The Importance of Resilience
Cyber-resilience is essential for enabling organizations to quickly recover and restore operations. By understanding that incidents like the CrowdStrike outage are bound to occur, organizations can focus on building resilience to effectively manage such events.
Finn highlighted the need for resilience and redundancy in response to incidents like the CrowdStrike outage.
“I still trust CrowdStrike, but that trust doesn’t mean they’re going to be perfect every time,” Finn noted.
Healthcare organizations responded quickly to the incident, despite the disruptions it caused. For instance, Mass General Brigham activated its incident command to manage its response, keeping clinics and emergency departments open for urgent cases. By Monday, July 22, they had resumed scheduled appointments and procedures.
According to Erik Weinick, co-head of the privacy and cybersecurity practice at New York-based law firm Otterbourg, the CrowdStrike incident underscores the need for organizations to reassess their legal and technical risk protocols.
“Although initial reports indicate that the incident was an accident, not an attack, organizations should use this incident as motivation to conduct information audits, penetration testing, update system mapping and software, including security patches, and remind users about best security practices like multifactor authentication and frequently changing difficult-to-guess passwords,” Weinick said.

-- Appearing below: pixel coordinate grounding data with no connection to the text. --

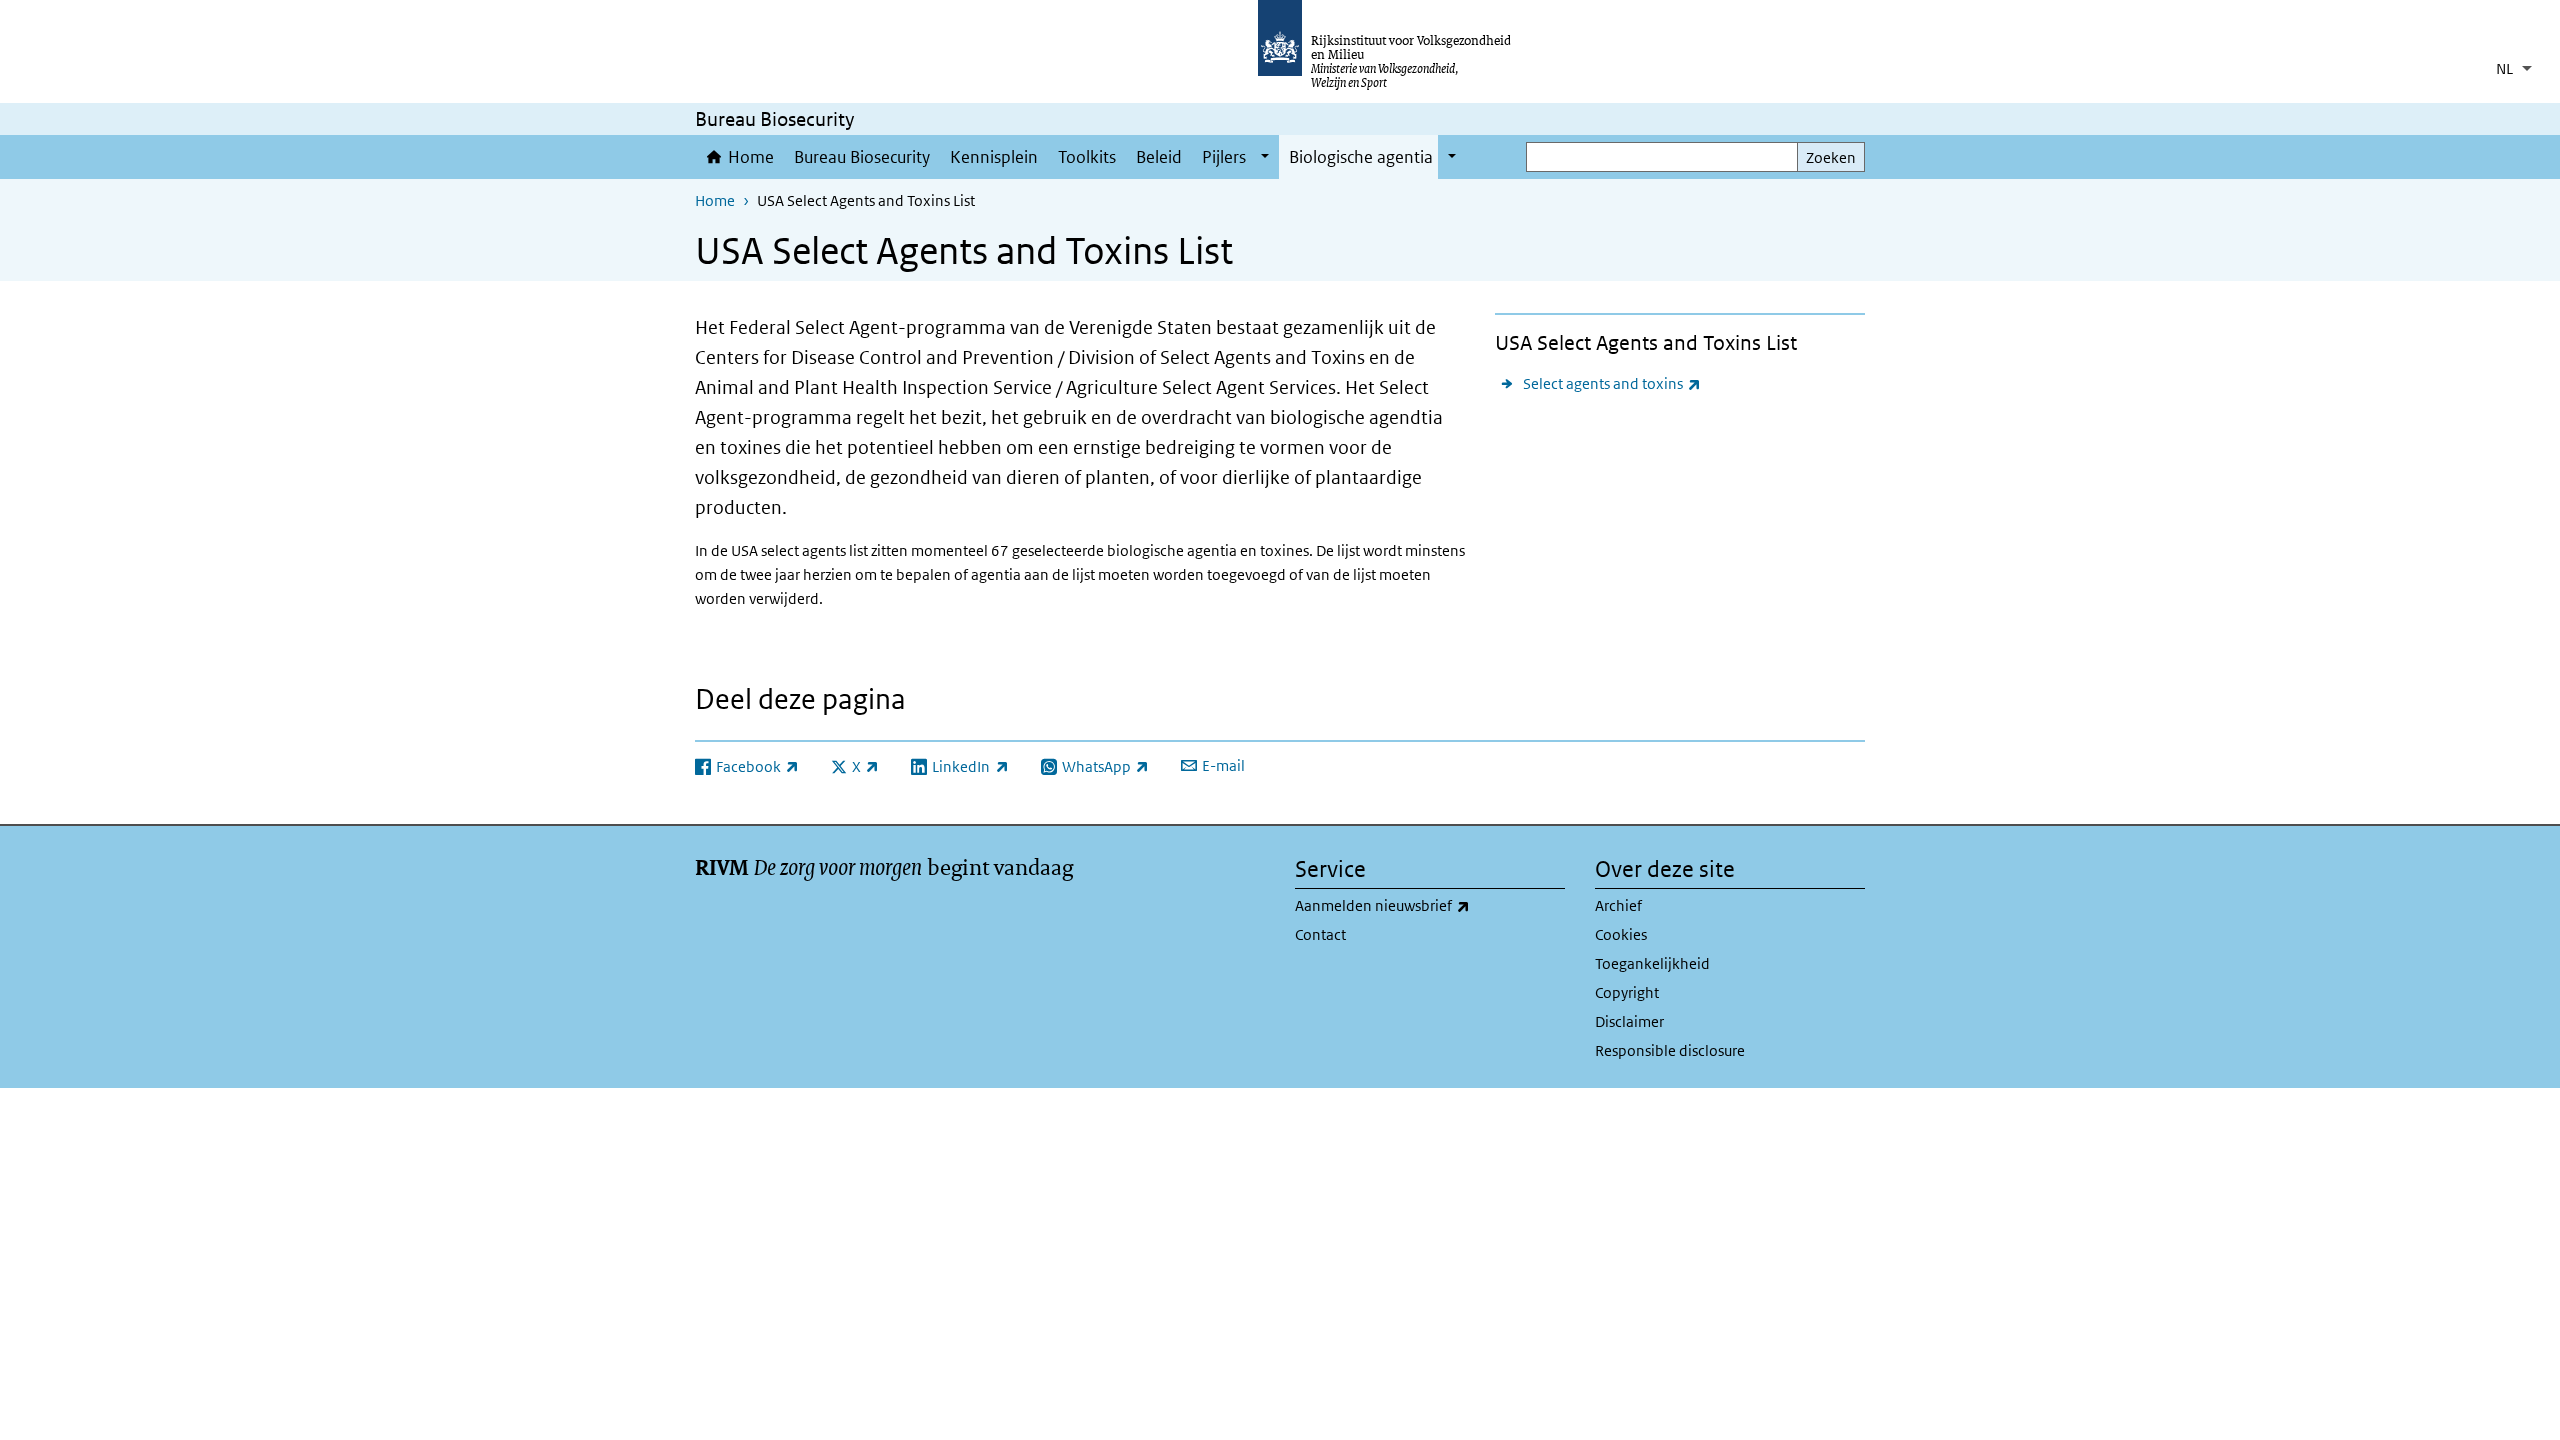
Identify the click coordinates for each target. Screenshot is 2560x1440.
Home (751, 157)
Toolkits (1087, 157)
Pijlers (1224, 157)
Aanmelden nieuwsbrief (1426, 905)
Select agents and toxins (1612, 383)
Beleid (1159, 157)
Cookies (1621, 934)
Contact (1320, 934)
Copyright (1627, 992)
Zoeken (1831, 157)
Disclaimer (1629, 1021)
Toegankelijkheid (1652, 963)
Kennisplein (994, 157)
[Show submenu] (1265, 157)
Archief (1618, 905)
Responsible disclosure (1670, 1050)
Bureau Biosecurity (862, 157)
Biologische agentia (1361, 157)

Essentially, organizations can leverage incidents like the CrowdStrike outage to strengthen their risk management strategies and enhance their cyber-resilience.
Third-Party Risk Management Challenges
Even with strict security controls in place, organizations are still vulnerable to risks from third-party vendors. As the interconnectedness of healthcare systems grows, so does the potential for third-party risks.
The global IT outage highlighted the importance of third-party risk management and the associated challenges. In 2023 and 2022, some of the largest healthcare data breaches were caused by third-party vendors.
“People probably did a lot of risk analysis around CrowdStrike, but I’ll bet no one ever asked what tools they use to produce their software,” Finn speculated.
“Until we get standards in place for software development and certifications for software sold to critical infrastructure sectors, we’re going to have to dig a little deeper.”
In response to the incident, CrowdStrike announced plans to enhance its software resilience and testing processes, including adding more validation checks to its Content Validator for Rapid Response Content to prevent the deployment of faulty content.
The company also plans to conduct multiple independent third-party security code reviews to prevent similar incidents in the future.
“On the legal front, organizations should review their vendor agreements to understand their obligations regarding privacy and data security, who their partners are working with, and what limitations exist on liability for incidents like the CrowdStrike outage,” Weinick advised.
He also recommended checking business disruption insurance coverage and conducting tabletop exercises to rehearse business continuity and recovery procedures in the event of a systems outage.
Key Takeaways
The CrowdStrike outage reinforced essential IT and security considerations for organizations worldwide, particularly in the areas of resilience, third-party risk management, and incident response and recovery. By learning from this event, organizations can better prepare for future challenges and improve their overall cyber-resilience.